The research team interviewed academic stakeholders–7 participants, 73% female with a mean age of 47. These stakeholders were employed as faculty or staff and had experience assisting undergraduate students with academic support following a concussion. All 7 participants indicated they did not receive formal concussion training and were unaware of RTL guidelines to support students post-concussion. Many did refer students to areas within the university, post-concussion–Office of Undergrad Student Affairs, Counseling and Psychological Services, and Services for Students with Disability.

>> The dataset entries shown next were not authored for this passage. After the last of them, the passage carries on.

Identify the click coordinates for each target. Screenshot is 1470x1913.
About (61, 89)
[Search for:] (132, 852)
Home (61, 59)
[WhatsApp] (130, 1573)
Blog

The following themes evolved from stakeholder interviews:

  1. Stakeholders indicated that advocating for their students after a head injury was necessary.

  2. Post-concussion academic guidelines were not standardized across campus.

  3. Stakeholders report that students' medical discharge documentation often lacks the guidelines they need to assist students.

  4. Because of this, stakeholders prefer to collaborate directly with students to address their academic needs.

  5. There is a need for clear RTL guidelines.

Based on a consensus, the Delphi panel developed "post-concussion policy recommendations, including the following: 

  1. Clinicians should improve medical discharge documentation that helps faculty/staff and students understand the injury and the impact on cognition, specific RTL suggestions for the student, and counseling on behavioral strategies to help improve recovery.

  2. Institutions should create an undergraduate RTL protocol.

  3. The development of the RTL protocol and its implementation may include the following stakeholders: academic faculty, disability services, clinicians, and peer-to-peer academic support (or any other student advocate).

Of note, limitations to the study include a narrow study population (white, non-Hispanic, female) which likely does not represent the broader campus community, and participation of academic stakeholders included only non-tenured track faculty. Despite these limitations and with the understanding that concussions present with individualized symptoms, it is essential for universities to consider incorporating consistent RTL guidelines for students in need of additional academic support.